Owoodflint also volunteered their email address on GitHub hence completing objective 4 (personal email) and objective 5 (site) collectively. Think of all those places you volunteered your email address! Their location is also there on their GitHub hence providing another vector of completing objective 2( city).

On their blog, the target also disclosed that he is on holiday in New York hence acing objective 6 (holiday).

github.png

As for Owoodflint's password, I live it up to the reader to hunt for it through Open Source Intelligence. I will be glad to give some pointers in the comment section.

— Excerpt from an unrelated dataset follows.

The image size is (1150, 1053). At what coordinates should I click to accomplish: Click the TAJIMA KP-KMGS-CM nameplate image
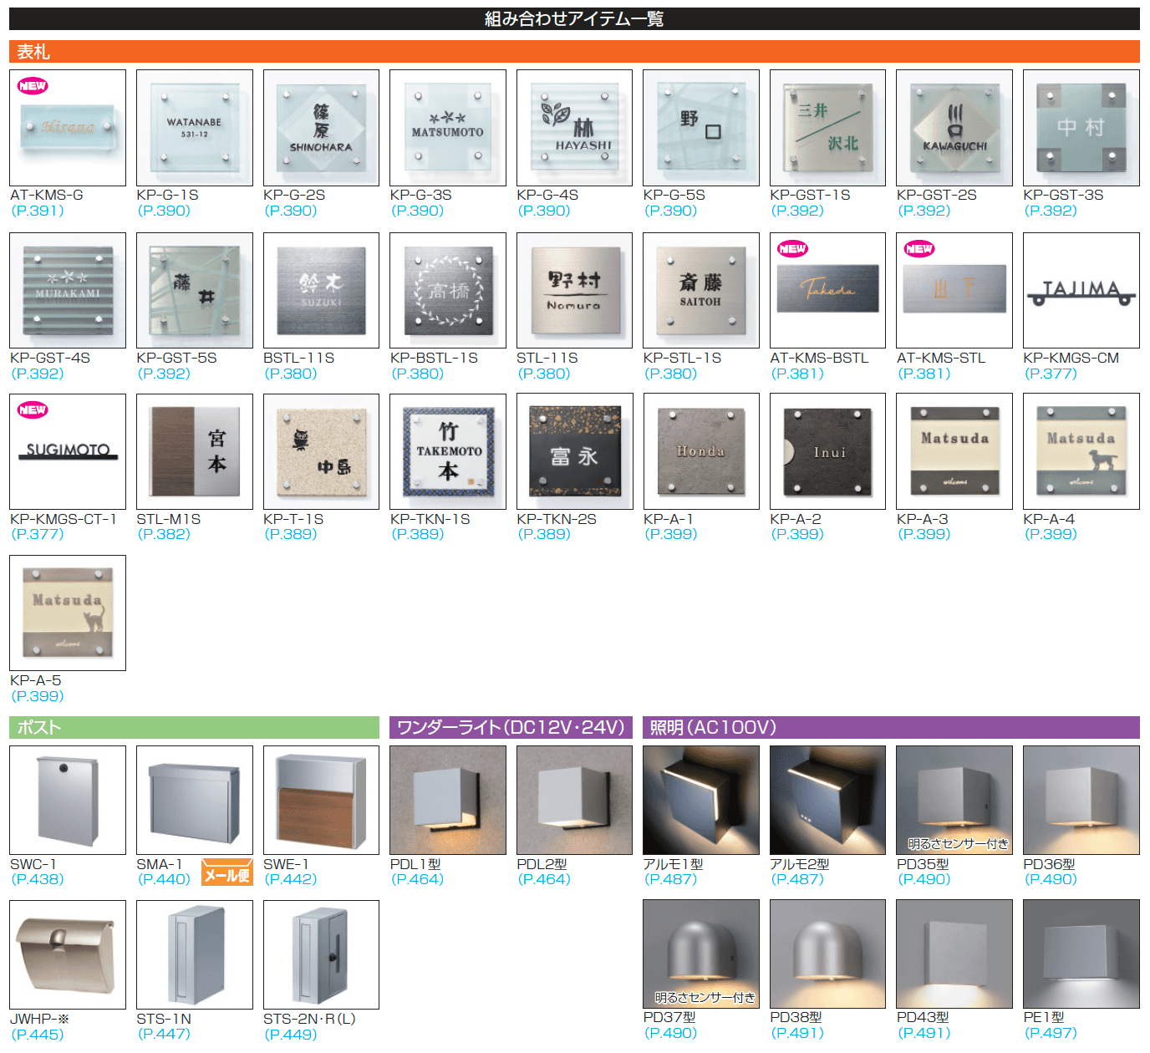pyautogui.click(x=1081, y=291)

A moment of reflection, shall we?

All these procedures are legal as information has been obtained through Open Source intelligence, and the information is in plain sight. The above scenario hits close to home as it mimics our behavior online. We overshare, we are not aware of what we are actually sharing hence leaving ourselves digitally vulnerable. We care so much about the physical thieves and tend to forget about the peeping tom in the digital realm hence we become digitally-naked.

How can we protect ourselves from Open Source Intelligence(OSINT)?

  • Digital brakes – learn what to share, have a boundary. Do not just volunteer information. The target went on to brag about stealing Wi-Fi and went to the extent of publishing the BSSID. How great!
  • Device manufacturers can also loosen the abstraction mantra and show the associated information that a user will be sending when they send a file hence they can decide.
  • Disable geotagging on mobile phones hence your location cannot be easily determined by extracting metadata from your images or anything your share online be it on WhatsApp, Facebook, etc.… ( make them work for it).

If the above measures do not work why not do it the old-school style? Cut the internet cable or burn your WiFi router and travel 30km to your aunt and show them an old-school photo of your kid taken from a vintage Kodak camera!!!!!🤣🤣🤣🤣🏃🏃

Protect your digital identity. It is your responsibility!